Lez asks :

Hi Lucy,

My boyfriend told me that before we got close as friends he and his friends used to take the mick out of my nose because it is big. I hate my nose, I used to be really insecure about it and I somewhat sort of got over it. He's made me feel insecure about it and now I feel I don't want to be with him because he may never make me feel beautiful and every time he will compliment me I will think it's a lie. I can't break up with him it’s a stupid reason. How can I get over this and forget it and become secure?

Hi Lez,

He made fun of my nose with his friends

He made fun of my nose with his friends

When he told you about it- was he apologetic? He may have gone along with the banter to fit in with his friend's opinions rather than forming ones of his own. He might not have meant it or regretted saying it.
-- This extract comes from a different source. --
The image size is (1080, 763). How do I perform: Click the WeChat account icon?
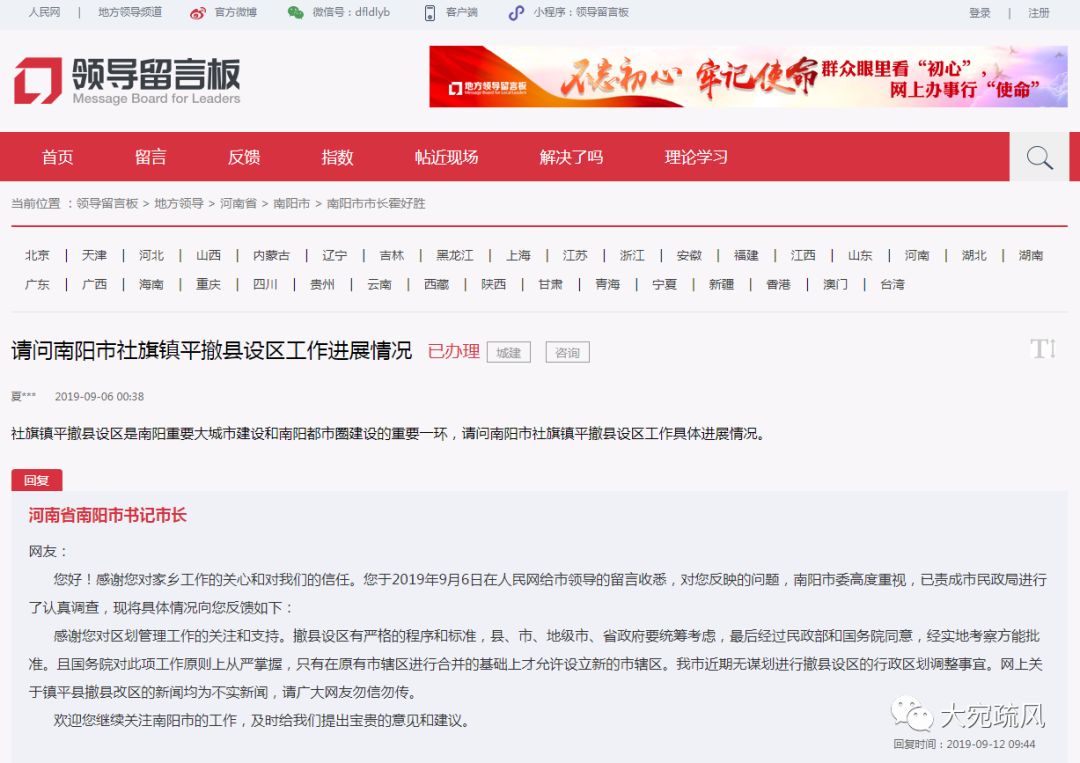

People look for an easy target- chances are his friends have something physical that they too are self-conscious about. People who fixate on someone else's features are simply trying to detract away from their own, so this is less about you and more about them. Clearly your boyfriend finds you attractive, or he would not be going out with you- perhaps he was just trying to be honest with you before you found out from everyone else.

Some might say that he should have kept this piece of information to himself but if by hearing this it is highlighting an existing issue with you both, then perhaps it is better that you know and can tell him how much it hurt you to find this out.

If you 'got over it', then perhaps you need recall how you were able to reach that place where your nose didn't matter to you as much. If you were finally able to see it as a beautiful feature, then what your boyfriend thinks is irrelevant. As long as you are happy with yourself then that is all that matters as confidence filters down to others too.

Celebrities like Davina McCall and Tamsin Grieg have prominent noses and are still beautiful women- in fact it's become one of their trademarks- the thing that makes them distinctively attractive.

There are probably things that he is insecure about that you would not bring up because sometimes it's kinder not to. If he can't accept you for being unique then perhaps you need to find someone who will.